(Collected data)
——
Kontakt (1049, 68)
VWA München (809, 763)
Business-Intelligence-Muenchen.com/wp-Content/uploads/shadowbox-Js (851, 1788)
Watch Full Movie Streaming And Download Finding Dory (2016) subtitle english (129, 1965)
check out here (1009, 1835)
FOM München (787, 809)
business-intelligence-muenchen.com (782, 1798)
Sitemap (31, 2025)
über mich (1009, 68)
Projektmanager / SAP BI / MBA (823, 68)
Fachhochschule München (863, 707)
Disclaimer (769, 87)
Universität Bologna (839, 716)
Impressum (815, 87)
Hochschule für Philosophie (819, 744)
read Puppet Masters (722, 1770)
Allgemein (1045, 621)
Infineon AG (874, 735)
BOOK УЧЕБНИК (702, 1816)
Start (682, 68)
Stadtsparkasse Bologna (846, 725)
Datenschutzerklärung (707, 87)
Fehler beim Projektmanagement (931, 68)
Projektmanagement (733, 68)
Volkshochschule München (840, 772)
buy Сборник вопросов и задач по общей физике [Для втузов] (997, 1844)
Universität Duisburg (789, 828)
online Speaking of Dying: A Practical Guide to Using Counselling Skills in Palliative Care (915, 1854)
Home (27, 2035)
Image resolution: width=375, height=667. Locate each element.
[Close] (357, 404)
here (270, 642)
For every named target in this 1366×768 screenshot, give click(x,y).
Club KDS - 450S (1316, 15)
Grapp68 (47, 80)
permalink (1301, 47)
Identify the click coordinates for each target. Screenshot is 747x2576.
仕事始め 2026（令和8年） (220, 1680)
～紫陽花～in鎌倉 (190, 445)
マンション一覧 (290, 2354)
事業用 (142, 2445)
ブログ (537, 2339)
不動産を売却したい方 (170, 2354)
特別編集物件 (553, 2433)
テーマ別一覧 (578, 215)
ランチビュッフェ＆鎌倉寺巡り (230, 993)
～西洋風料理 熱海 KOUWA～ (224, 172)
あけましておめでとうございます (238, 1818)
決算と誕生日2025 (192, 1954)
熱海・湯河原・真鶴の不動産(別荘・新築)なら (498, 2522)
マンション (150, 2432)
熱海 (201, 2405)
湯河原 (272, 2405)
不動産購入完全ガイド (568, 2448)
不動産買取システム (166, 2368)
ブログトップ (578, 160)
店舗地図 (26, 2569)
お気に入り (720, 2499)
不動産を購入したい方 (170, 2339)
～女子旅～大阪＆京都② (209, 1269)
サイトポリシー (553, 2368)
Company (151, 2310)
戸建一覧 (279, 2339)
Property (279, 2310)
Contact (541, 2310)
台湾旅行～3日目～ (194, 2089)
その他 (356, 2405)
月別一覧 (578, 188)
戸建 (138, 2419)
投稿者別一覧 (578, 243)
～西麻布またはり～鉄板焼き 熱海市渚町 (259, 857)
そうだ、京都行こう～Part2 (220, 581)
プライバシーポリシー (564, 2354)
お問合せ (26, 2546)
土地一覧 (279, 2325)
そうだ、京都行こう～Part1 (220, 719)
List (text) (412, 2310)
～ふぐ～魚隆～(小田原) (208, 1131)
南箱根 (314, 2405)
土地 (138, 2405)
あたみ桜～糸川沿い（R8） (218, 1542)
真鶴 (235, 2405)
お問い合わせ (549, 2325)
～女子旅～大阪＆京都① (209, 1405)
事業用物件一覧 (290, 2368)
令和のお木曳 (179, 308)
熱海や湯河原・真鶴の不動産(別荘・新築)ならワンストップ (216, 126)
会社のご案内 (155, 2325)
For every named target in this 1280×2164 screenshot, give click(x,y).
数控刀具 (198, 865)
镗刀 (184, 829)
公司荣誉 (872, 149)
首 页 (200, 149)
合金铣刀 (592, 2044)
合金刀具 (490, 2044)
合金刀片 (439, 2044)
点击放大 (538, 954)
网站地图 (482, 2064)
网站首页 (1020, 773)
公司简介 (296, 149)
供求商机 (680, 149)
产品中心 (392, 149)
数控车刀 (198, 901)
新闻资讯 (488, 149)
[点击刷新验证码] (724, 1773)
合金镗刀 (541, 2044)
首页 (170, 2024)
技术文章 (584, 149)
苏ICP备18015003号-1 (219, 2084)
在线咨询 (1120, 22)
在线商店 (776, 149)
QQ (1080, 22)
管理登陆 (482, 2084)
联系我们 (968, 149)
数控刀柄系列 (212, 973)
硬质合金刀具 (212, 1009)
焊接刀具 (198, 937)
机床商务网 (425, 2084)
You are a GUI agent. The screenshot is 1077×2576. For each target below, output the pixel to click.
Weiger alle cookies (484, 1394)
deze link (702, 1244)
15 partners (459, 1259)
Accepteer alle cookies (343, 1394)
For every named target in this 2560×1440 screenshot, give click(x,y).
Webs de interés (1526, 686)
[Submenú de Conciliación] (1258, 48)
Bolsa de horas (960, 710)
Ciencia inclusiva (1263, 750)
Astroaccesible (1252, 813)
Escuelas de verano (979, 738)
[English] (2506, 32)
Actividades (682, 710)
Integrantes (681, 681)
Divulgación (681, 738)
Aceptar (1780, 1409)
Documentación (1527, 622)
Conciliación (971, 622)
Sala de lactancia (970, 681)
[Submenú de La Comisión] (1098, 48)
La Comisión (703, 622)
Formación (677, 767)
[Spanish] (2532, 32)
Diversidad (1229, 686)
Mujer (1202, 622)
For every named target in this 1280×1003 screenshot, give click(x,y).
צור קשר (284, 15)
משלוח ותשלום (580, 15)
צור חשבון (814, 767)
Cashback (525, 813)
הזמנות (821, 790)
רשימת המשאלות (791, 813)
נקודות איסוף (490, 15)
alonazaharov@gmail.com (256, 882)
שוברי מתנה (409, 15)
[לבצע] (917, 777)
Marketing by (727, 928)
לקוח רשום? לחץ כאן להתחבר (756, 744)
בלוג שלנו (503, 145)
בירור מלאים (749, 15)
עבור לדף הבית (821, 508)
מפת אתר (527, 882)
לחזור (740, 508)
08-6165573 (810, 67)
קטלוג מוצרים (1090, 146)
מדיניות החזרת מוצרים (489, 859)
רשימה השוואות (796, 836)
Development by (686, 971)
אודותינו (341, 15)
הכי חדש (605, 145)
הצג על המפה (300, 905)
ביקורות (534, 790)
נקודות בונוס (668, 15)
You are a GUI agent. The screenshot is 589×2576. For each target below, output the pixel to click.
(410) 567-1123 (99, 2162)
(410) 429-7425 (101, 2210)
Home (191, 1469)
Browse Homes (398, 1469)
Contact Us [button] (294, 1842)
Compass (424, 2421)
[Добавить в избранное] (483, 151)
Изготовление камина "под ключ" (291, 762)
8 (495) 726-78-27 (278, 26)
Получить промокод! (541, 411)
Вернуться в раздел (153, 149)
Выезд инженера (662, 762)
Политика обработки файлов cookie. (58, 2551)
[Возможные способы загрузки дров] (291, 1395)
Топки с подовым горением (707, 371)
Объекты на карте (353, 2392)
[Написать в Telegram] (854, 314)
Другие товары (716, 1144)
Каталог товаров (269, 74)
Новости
——
EXERCISE BRIEF
The lines above starting at the one that contains "online Speaking of" and ending at the one that contains "土地一覧 (279, 2325)" must be transcribed exactly, and no other lines may appear.

REPLY
online Speaking of Dying: A Practical Guide to Using Counselling Skills in Palliative Care (915, 1854)
Home (27, 2035)
Image resolution: width=375, height=667. Locate each element.
[Close] (357, 404)
here (270, 642)
For every named target in this 1366×768 screenshot, give click(x,y).
Club KDS - 450S (1316, 15)
Grapp68 (47, 80)
permalink (1301, 47)
Identify the click coordinates for each target. Screenshot is 747x2576.
仕事始め 2026（令和8年） (220, 1680)
～紫陽花～in鎌倉 (190, 445)
マンション一覧 (290, 2354)
事業用 (142, 2445)
ブログ (537, 2339)
不動産を売却したい方 (170, 2354)
特別編集物件 (553, 2433)
テーマ別一覧 (578, 215)
ランチビュッフェ＆鎌倉寺巡り (230, 993)
～西洋風料理 熱海 KOUWA～ (224, 172)
あけましておめでとうございます (238, 1818)
決算と誕生日2025 (192, 1954)
熱海・湯河原・真鶴の不動産(別荘・新築)なら (498, 2522)
マンション (150, 2432)
熱海 (201, 2405)
湯河原 (272, 2405)
不動産購入完全ガイド (568, 2448)
不動産買取システム (166, 2368)
ブログトップ (578, 160)
店舗地図 (26, 2569)
お気に入り (720, 2499)
不動産を購入したい方 (170, 2339)
～女子旅～大阪＆京都② (209, 1269)
サイトポリシー (553, 2368)
Company (151, 2310)
戸建一覧 (279, 2339)
Property (279, 2310)
Contact (541, 2310)
台湾旅行～3日目～ (194, 2089)
その他 (356, 2405)
月別一覧 (578, 188)
戸建 (138, 2419)
投稿者別一覧 (578, 243)
～西麻布またはり～鉄板焼き 熱海市渚町 (259, 857)
そうだ、京都行こう～Part2 (220, 581)
プライバシーポリシー (564, 2354)
お問合せ (26, 2546)
土地一覧 (279, 2325)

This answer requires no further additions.